AMCM: Capital flowing into territory in H1

During the first half of this year, the city saw funds flowing in as the total liquidity of patacas rose MOP9.1 billion (US$1.1 billion) to MOP49.6 billion in the six months from end-2014, according to a statistical report on cross-border capital flows released yesterday by the Monetary Authority of Macau (AMCM).
According to AMCM, the city’s monetary base reached MOP38.5 billion as at the end of June, which is an increase of MOP5.1 billion from the end of last year. The authority analysed the cross-border capital flows by evaluating the local money market, the banking sector, the real estate market, and official reserve assets.
Higher capital inflow to the city is attributable to the local bank sector, which saw its net foreign assets fall MOP15.3 billion during the period. The decrease in such assets means a net inflow of funds valued at MOP15.3 billon was registered compared to a net outflow of MOP17.5 billion recorded for the same period of last year.
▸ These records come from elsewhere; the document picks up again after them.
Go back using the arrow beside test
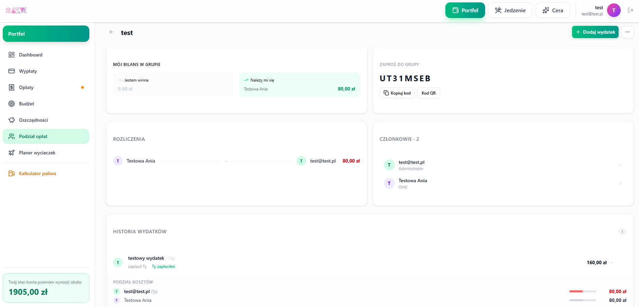The height and width of the screenshot is (307, 639). point(111,32)
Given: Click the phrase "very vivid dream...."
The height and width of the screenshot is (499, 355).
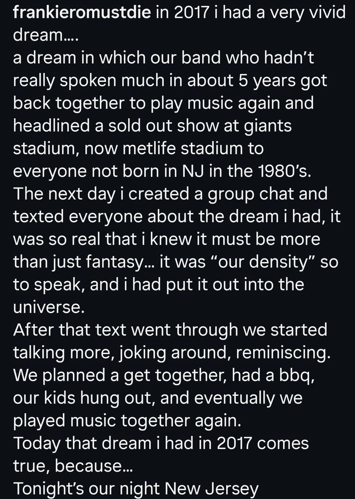Looking at the screenshot, I should [x=179, y=24].
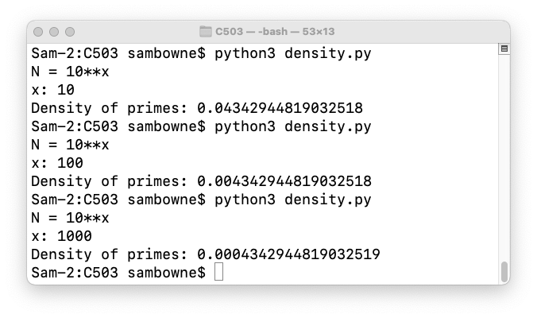537x318 pixels.
Task: Click the density value 0.004342944819032518
Action: [284, 181]
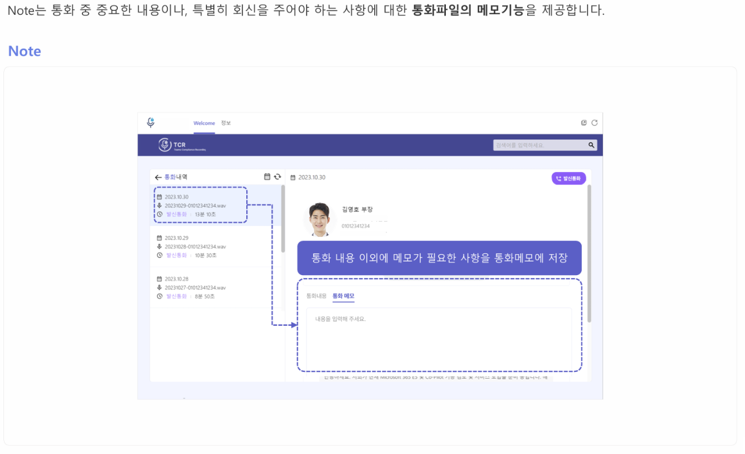Screen dimensions: 745x454
Task: Click the search input field
Action: tap(540, 145)
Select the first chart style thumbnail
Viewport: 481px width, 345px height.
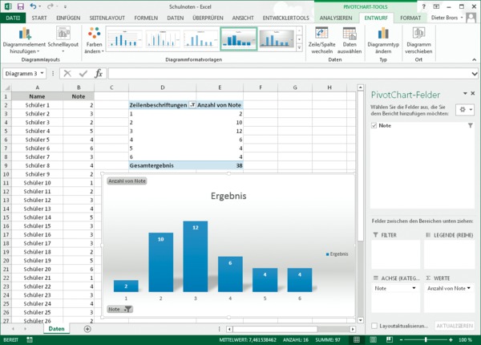coord(123,39)
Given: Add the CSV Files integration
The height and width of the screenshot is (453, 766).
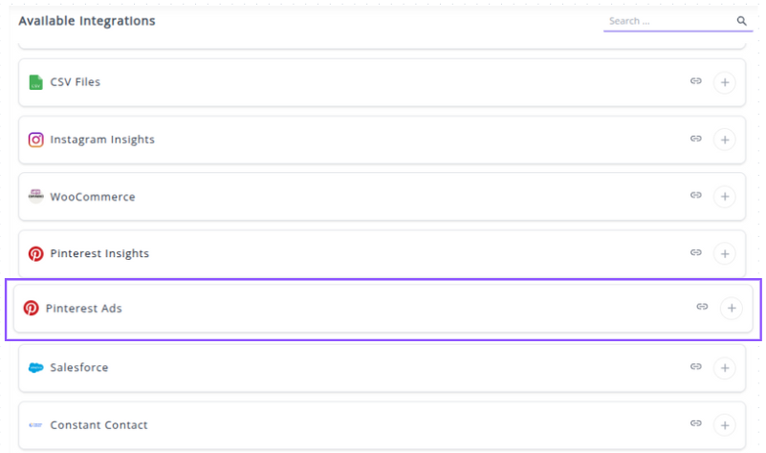Looking at the screenshot, I should coord(725,82).
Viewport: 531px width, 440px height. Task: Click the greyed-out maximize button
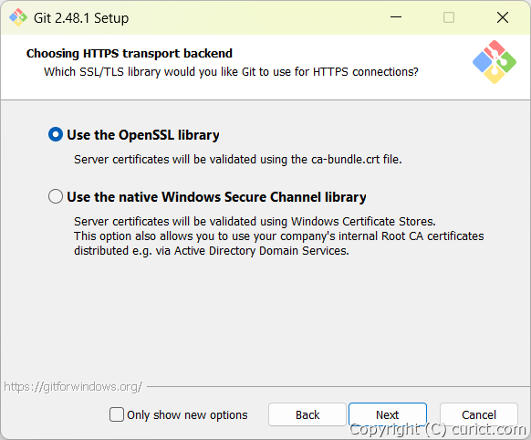click(x=449, y=17)
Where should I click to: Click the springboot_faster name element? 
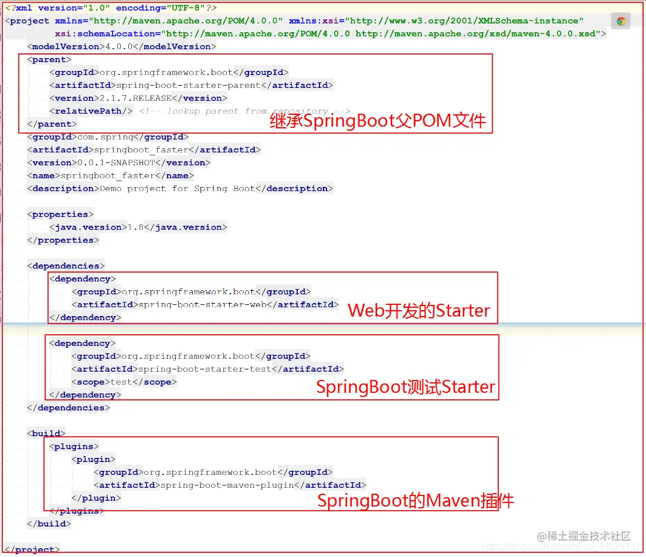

Official foreign exchange reserve assets held by the monetary authority, meanwhile, also increased MOP12.7 billion from end-2014. Moreover, foreign assets held by the local government in the provisional account of the AMCM and the Fiscal Reserve continued to accumulate, increasing by MOP3 billion in six months to MOP385.6 billion at the end of the first half of 2015.
Outflow
However, capital outflow was registered in the local non-bank sector.
Quoting data provided by the Bank for International Settlements (BIS), AMCM said local residents’ deposits with external banks had increased MOP5.3 billion during the first six months of the year, which led to a net capital outflow of MOP2.6 billion from the city to external banks.
In addition, foreign investment in local real estate impinges on cross-border capital flows in the territory as there was a continued outflow of external funds from the local real estate market during the period, the Authority claimed.
Official data indicated that the total net amount of local properties disposed by non-residents reached MOP2.8 billion during the first half of the year compared to MOP7.7 billion disposed of one year ago. In addition, for residential properties, non-residents’ sales to local residents reached MOP2.7 billion in the six months, although their purchases from residents here only amounted to MOP0.2 billion.
According to the report, for the whole of 2014, the Special Administrative Region registered a net capital outflow of MOP97.1 billion, which was the result of a net inflow of MOP7.5 billion in direct investment, a net outflow of MOP44.8 billion of portfolio investment, a net outflow of MOP62.2 billion in other investments and a net inflow of MOP2.3 billion of financial derivatives.